Just the JPEG recompression is arguably worth the price of entry; it's less savings than AVIF, of course, but it's easier to adopt now, where re-encoding everything as AVIF is a much larger hump to get over. Its other modes provide some real benefits for users for very-high-quality and lossless images as well as any situation where progressive display helps. For folks producing images, is much easier to fit in than AVIF for anyone who needs to encode a lot on the CPU.

2 comments

> I hope it shows up in Safari and that this sign of interest from others gets it a second shot in Chrome.

I'm pretty sure the Chrome team knew at the time they dropped JPEG XL that there was a decent chance Apple would implement it--there's certainly enough of a backchannel between the browser teams at Google, Apple, Mozilla and Microsoft.
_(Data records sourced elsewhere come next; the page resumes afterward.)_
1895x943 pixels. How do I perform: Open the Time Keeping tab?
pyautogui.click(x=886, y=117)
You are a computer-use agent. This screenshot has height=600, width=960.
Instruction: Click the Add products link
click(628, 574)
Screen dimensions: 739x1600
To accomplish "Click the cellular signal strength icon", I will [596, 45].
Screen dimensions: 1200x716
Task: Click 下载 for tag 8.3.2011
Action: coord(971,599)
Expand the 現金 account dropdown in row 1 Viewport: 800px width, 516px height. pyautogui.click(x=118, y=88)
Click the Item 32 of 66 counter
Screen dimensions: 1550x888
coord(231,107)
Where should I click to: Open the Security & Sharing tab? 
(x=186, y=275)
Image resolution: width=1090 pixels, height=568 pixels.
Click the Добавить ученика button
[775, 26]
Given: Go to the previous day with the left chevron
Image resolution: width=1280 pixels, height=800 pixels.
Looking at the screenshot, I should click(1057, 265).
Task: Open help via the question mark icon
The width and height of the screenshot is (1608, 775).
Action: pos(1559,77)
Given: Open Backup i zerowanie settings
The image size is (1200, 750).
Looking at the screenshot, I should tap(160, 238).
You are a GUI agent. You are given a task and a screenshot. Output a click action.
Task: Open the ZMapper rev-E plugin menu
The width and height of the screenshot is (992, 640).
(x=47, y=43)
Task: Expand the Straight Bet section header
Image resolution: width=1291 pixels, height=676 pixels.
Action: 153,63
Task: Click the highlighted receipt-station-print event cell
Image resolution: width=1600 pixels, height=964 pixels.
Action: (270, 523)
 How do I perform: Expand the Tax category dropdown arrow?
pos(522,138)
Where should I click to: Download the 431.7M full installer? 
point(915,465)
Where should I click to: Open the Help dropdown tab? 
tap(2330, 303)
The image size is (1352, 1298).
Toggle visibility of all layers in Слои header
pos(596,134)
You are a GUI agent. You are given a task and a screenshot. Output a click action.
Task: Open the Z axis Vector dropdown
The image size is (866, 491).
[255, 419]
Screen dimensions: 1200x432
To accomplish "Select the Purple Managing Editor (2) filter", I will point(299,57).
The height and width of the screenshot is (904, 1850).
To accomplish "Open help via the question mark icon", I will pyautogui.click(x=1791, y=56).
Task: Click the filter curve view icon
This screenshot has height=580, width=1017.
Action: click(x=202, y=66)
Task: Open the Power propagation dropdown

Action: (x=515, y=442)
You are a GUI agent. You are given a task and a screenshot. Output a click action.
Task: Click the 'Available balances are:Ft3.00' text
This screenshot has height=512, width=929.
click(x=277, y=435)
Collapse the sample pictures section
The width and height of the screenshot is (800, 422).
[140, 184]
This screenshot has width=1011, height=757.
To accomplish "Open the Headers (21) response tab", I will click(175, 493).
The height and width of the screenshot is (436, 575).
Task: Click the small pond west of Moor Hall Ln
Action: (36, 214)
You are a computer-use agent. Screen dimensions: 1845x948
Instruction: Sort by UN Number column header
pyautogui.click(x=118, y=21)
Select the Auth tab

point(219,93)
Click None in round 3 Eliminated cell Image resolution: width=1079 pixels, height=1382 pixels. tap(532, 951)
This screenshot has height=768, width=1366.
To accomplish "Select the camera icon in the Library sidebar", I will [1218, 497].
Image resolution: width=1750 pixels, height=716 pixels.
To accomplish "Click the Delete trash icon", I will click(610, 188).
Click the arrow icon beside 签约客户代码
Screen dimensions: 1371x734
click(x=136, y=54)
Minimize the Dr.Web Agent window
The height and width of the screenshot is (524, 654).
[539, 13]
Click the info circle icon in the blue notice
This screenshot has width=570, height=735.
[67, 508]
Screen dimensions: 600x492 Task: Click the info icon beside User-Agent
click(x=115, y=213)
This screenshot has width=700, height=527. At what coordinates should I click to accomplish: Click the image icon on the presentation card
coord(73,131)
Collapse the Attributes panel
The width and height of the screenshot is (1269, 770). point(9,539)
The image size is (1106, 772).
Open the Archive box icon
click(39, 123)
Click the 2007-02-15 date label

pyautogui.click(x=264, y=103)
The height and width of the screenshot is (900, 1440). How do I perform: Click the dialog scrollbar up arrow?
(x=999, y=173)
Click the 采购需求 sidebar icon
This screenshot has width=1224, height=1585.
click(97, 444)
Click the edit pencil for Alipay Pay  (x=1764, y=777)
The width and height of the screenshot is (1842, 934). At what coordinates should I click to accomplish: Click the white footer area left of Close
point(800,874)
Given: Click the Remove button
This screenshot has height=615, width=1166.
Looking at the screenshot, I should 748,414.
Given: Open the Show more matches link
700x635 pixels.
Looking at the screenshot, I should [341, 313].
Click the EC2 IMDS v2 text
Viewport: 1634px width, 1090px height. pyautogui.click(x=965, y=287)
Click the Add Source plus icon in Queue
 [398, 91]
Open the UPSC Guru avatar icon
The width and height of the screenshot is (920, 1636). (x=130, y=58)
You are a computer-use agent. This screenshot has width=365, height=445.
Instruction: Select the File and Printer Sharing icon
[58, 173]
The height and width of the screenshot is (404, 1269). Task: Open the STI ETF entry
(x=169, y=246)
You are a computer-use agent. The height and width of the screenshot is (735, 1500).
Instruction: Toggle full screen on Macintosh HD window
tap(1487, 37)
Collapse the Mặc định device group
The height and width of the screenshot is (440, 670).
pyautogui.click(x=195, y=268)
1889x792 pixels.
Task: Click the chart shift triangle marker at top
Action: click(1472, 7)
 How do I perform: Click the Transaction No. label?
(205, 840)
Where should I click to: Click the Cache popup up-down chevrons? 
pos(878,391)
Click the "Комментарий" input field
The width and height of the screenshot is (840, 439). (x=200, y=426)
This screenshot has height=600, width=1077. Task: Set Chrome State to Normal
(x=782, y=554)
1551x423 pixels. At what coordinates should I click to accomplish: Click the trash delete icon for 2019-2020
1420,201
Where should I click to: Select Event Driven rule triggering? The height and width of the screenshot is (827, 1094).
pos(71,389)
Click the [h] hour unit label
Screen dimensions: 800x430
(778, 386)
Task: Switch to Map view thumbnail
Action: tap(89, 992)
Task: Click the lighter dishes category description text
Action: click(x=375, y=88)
Yeah, that is all odd to me; Google cited lack of "interest from the entire ecosystem" (https://bugs.chromium.org/p/chromium/issues/detail?id=117805...). Mozilla also had an experimental JXL implemenation out there. I'd hope, like you said, that the browser vendors had enough of a backchannel to keep a good thing from fizzling because each is uncertain if the others will implement it.

But if the Chrome folks did know they had all three major browser engines were ready to go, along with the positive noises from Facebook, Adobe, other parts of Google, and a few other notable folks, that seems like a solid base of support, unless you're really expecting the world to go all-in on a format before a browser supports it without a flag. So I guess I wonder if it's that the Chrome team had set the bar high, that they hadn't expected Apple to support JXL at the time they made the call, or something else.

> So I guess I wonder if it's that the Chrome team had set the bar high, that they hadn't expected Apple to support JXL at the time they made the call, or something else.

I think it’s something else.

I’ve read enough CSS Working Group (and other groups) meeting minutes to know when Google wants to implement something, that’s what they do, often when the WebKit and Mozilla teams don’t agree.

Whatever happened for Google to reverse their position on JPEG XL, I don’t believe it has anything to do with the technical merits of the format or whether Apple had planned to implement it.

Apple typically does not announce intent to implement things; they just implement them.
»it's less savings than AVIF, of course,« In most cases JPEG XL will save you more than AVIF.
Those words were about the JPEG recompressor (Brunsli) specifically, which saves about 22% but has a smoother transition from today's .jpg world than any of the new lossy formats; you can bit-for-bit reconstruct the original JPEG from the Brunsli-compressed one, and it's certainly much faster than AVIF to encode with CPUs. You can even insert Brunsli as a Content-Encoding that's transparent to the user (so right click still saves .jpg), and Chrome had an issue open to consider doing that before they backed out JXL support.